* Verilen Problem A:
Okuma metnine göre şu soruları yanıtlayın:
(i) Yazının başlığı nedir?
(ii) KHK vesilesiyle ülkede hangi konu tartışılmaktadır?
(iii) Türkiye'nin çeşitli yerlerinde birbiri ardına hangi operasyonlar düzenlenmektedir?
* Verilen Problem B:
Okuma metninde tek tırnak içine alınmış ifadelerin tamamını sıralayın.
* Verilen Problem C:
Hayali ihracat operasyonlarını anlatan okuma metnini lütfen son cümlesinden sonra ele alıp sürdürün.

* Okuma Metni:
######

YeniSafak.com “ Türkiye'nin birikimi... ” Yazarlar

 
Ana Sayfa...
Gündem'den...
Politika'dan...
Ekonomiden...
Dünya'dan...
Kültür'den...
Yazarlar'dan
Spor'dan

  Arşivden Arama

 

 

Bağırsaklar mı temizleniyor?

Sanki 'otomatik vites' devrede gibi; KHK vesilesiyle 'hukukun üstünlüğü' konusunun tartışıldığı bir ülkede, hem de hükümet "Devletin güvenliği açısından hukukilikten vazgeçilebileceği" cephesinde yer almışken, Türkiye'nin çeşitli yerlerinde, birbiri ardına 'hayali ihracat' operasyonları düzenleniyor. Bu operasyonlar, mâhiyetleri itibariyle 'devletin güvenliğini' tehdit edebilecek bir biçim almaya da başladı.

######

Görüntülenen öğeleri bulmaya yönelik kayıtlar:
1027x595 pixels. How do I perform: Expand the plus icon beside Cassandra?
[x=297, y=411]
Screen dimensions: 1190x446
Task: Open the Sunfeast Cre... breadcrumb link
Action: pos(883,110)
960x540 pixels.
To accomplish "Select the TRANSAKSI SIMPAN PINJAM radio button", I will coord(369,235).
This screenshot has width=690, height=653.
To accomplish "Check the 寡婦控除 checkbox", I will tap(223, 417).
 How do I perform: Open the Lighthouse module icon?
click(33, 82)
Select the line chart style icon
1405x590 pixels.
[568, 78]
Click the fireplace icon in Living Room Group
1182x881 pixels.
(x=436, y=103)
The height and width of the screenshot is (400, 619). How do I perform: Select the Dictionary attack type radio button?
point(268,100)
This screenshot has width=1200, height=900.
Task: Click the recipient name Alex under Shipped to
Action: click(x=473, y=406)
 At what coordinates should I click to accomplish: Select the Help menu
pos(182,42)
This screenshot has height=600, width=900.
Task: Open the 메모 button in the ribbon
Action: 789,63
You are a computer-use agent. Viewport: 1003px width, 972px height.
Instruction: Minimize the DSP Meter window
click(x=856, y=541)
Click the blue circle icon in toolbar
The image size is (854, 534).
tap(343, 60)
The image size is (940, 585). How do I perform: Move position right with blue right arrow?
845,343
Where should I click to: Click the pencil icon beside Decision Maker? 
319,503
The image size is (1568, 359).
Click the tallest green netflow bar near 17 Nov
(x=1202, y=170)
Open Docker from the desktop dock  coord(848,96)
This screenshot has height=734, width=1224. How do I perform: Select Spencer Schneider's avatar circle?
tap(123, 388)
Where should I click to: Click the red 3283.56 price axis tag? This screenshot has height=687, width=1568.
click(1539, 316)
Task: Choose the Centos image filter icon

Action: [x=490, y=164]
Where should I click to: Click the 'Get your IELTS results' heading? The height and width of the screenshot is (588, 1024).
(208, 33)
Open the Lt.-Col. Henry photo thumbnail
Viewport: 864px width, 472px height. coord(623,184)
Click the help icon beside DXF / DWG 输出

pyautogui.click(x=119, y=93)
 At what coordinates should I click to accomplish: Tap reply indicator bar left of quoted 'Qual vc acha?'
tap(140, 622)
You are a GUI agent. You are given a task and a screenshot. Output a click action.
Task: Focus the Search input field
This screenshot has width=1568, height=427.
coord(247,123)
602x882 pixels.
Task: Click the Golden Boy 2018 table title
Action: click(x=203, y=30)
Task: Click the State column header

######

* Alıştırma Çıktısı A:
(i) Bağırsaklar mı temizleniyor?
(ii) Hukukun üstünlüğü
(iii) Hayali ihracat operasyonları

* Alıştırma Çıktısı B:
'otomatik vites', 'hukukun üstünlüğü', 'hayali ihracat', 'devletin güvenliğini'

* Alıştırma Çıktısı C:
'Hayali ihracat' geçmişten bildiğimiz bir kavram. Devletin tanıdığı çeşitli vergi kolaylıkları ve KDV iadesi gibi imtiyazlar sebebiyle başvurulan bir yöntem bu: İhraç yapmadığınız (veya yaptıysanız bile belirttiğiniz miktarda göndermediğiniz) halde, sanki işlem tamammış gibi belgeleri ikmal edip devletin tahakkuk ettirdiği KDV iadesini cebinize indiriyorsunuz... Haberlere göre, bu yolla gerçekleştirilen yolsuzluğun hacmi tüm ihracatın yüzde 40'ına varıyor; geçen yıl ödenen 2.1 trilyonluk vergi iadesinin 8 trilyonu 'hayali ihracat' ürünü...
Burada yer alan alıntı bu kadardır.